*Exercise materials:*
↓↓↓
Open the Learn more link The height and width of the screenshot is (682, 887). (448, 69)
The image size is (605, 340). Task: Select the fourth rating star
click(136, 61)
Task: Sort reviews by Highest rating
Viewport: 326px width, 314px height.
↑↑↑
↓↓↓
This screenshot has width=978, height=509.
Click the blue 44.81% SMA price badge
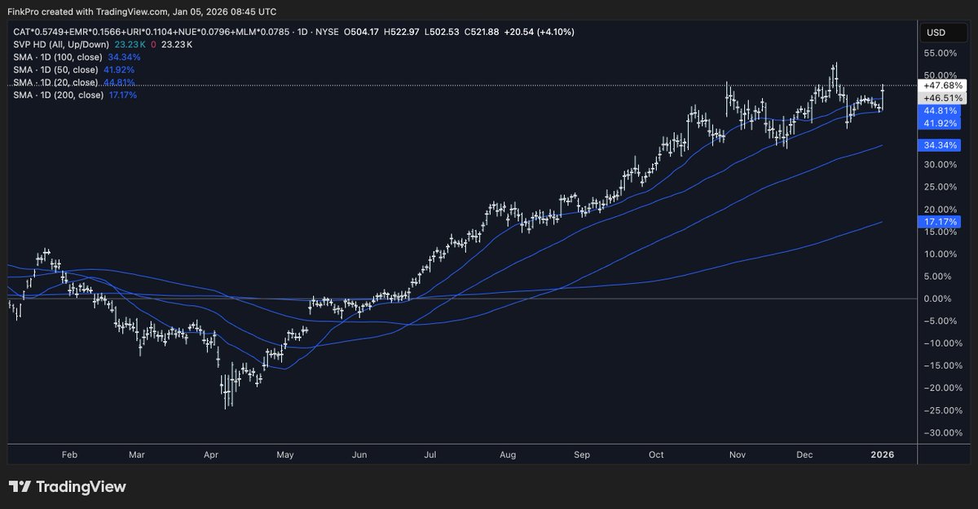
↑↑↑
*Task item:* Copy out every line of the material above that mentions the word "height".

*Response to the task:*
Open the Learn more link The height and width of the screenshot is (682, 887). (448, 69)
Viewport: 326px width, 314px height.
This screenshot has width=978, height=509.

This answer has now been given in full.